While US authorities struggle to contain record migrant encounters at the border with Mexico, its southern neighbor granted 8,412 permits to Americans through September, compared to 4,550 in the first three quarters of 2019, according to a Mexican government migration report.

That number may be just a fraction of the influx of US expats as Mexico has said for years that the true figure of Americans moving to its shores is undercounted. More Americans also received permanent residence this year, with the number rising 48% from 2019 to 5,418.

What started off as a pandemic escape for Americans seeking affordable destinations with few Covid-19 restrictions seems to have staying power. The increased presence of Americans, many of them remote workers, has implications for everything from the tourism industry to real-estate prices.

Unlike Mexicans in the US, Americans can work in the Latin American nation for as many as six consecutive months under their tourist visas provided they are paid abroad. And while technically it isn’t allowed, many choose to go back to the US briefly and reenter Mexico to renew their six-month period in the country and keep working.

Overall, 10 million American tourists arrived in Mexico by air through September, an increase of almost 24% from the same period in 2019, according to the CICOTUR research center at Anahuac University.

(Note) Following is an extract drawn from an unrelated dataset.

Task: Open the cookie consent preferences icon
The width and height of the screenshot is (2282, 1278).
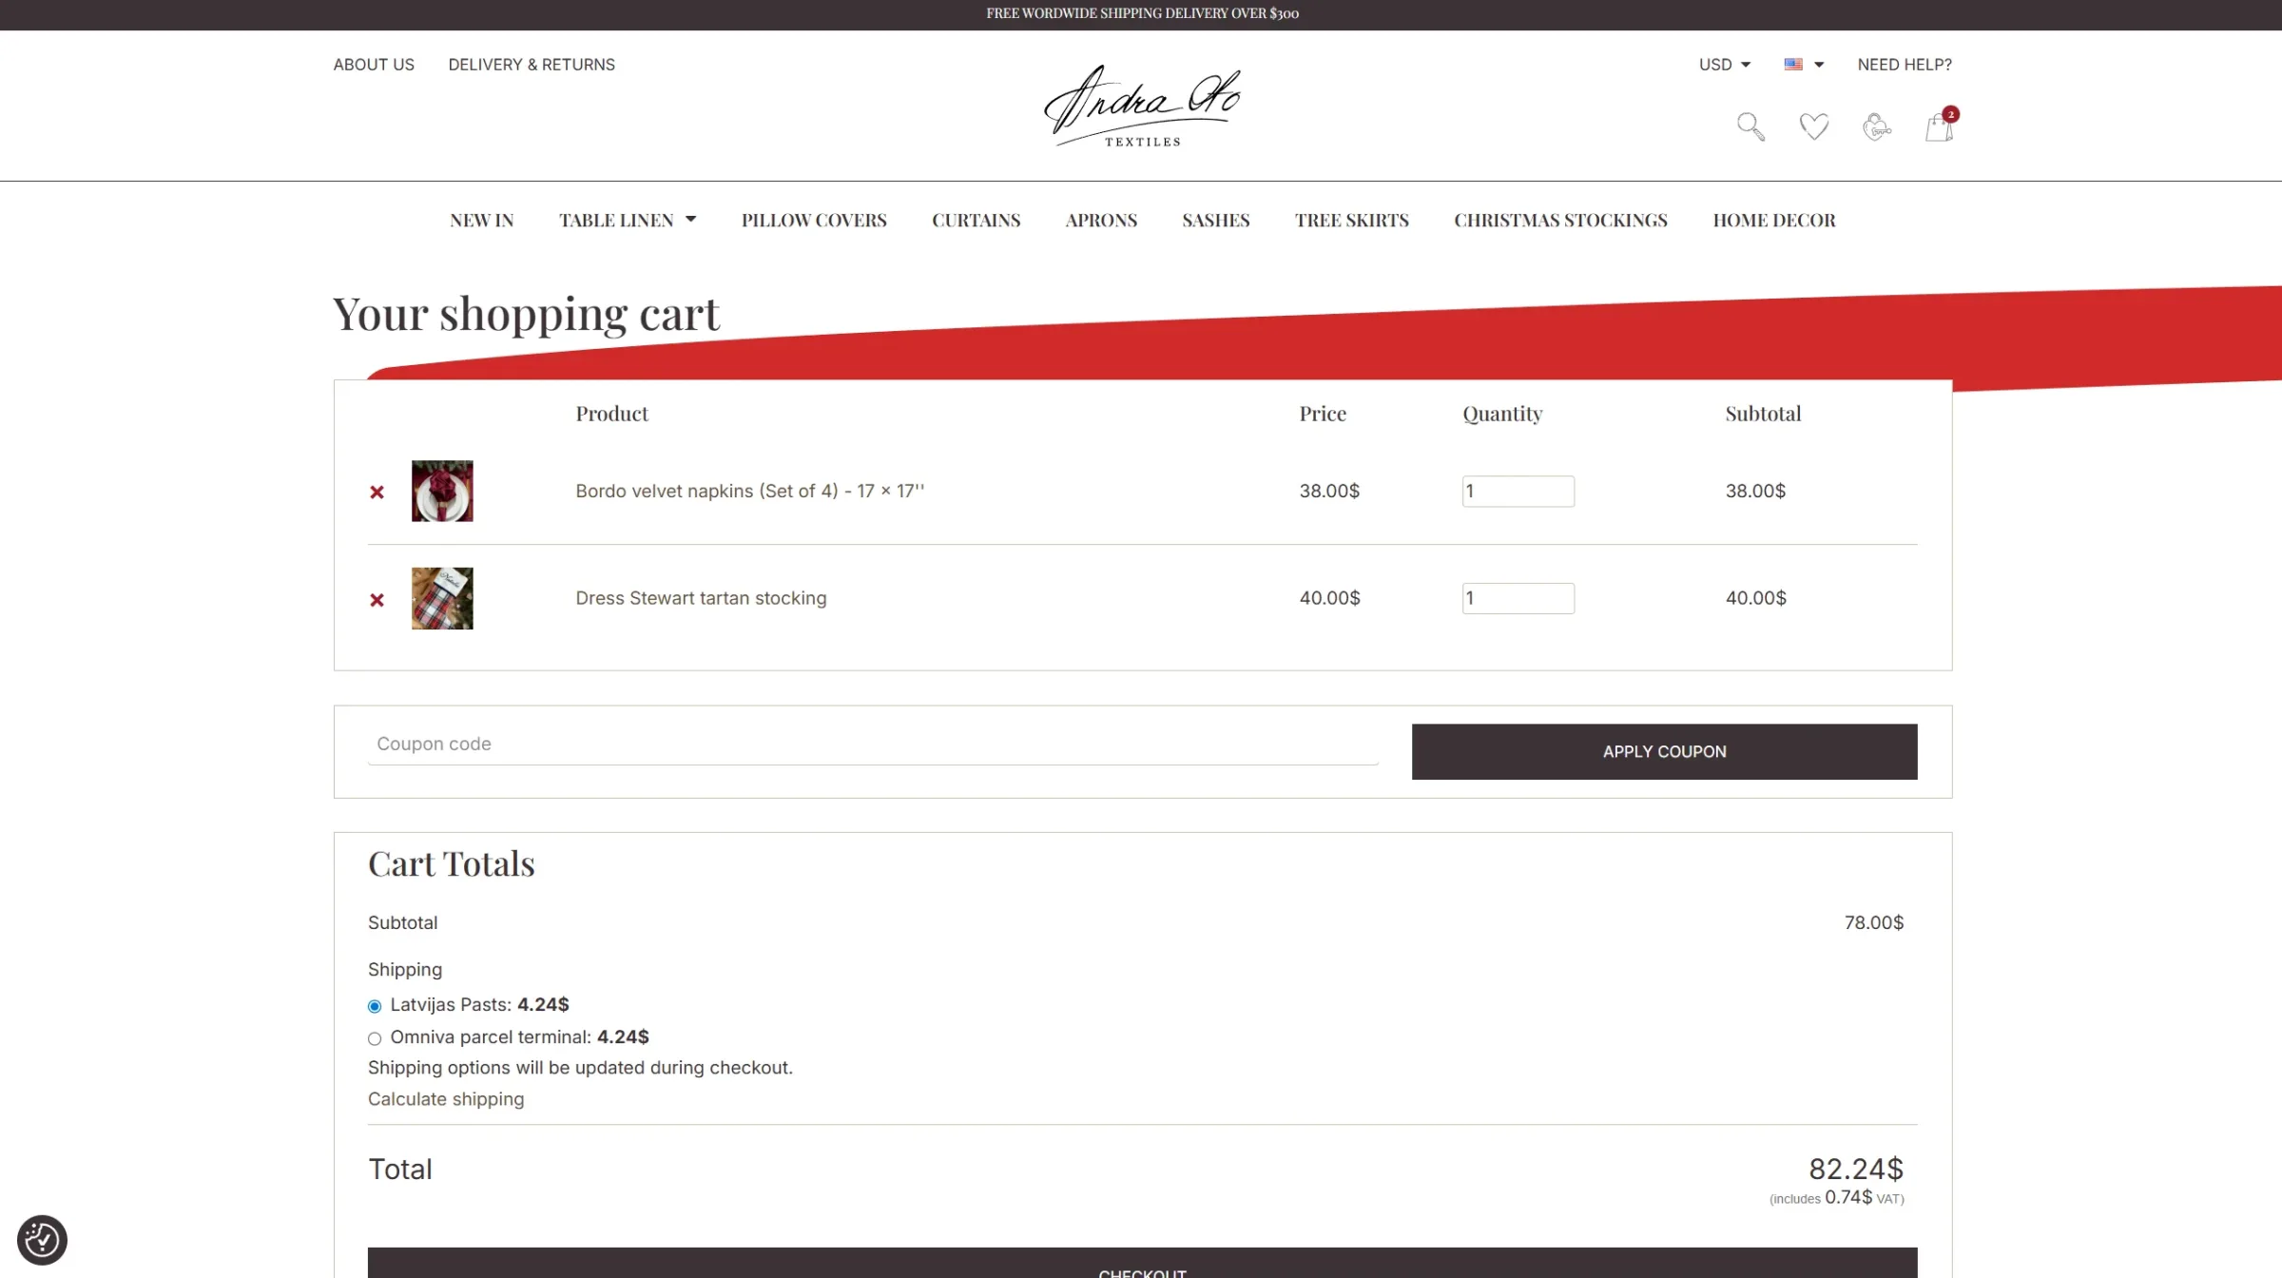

International tourists overall spent $17.7 billion in Mexico through August of this year, 13% more than in the same period in 2019, according to the tourism ministry.

Many of these travelers stay for weeks or months at a time to work remotely, but there are no official numbers on how many because they’re a “population that tends to be too mobile to be counted,” said Ariel Ruiz Soto, a policy analyst at the Washington-based Migration Policy Institute.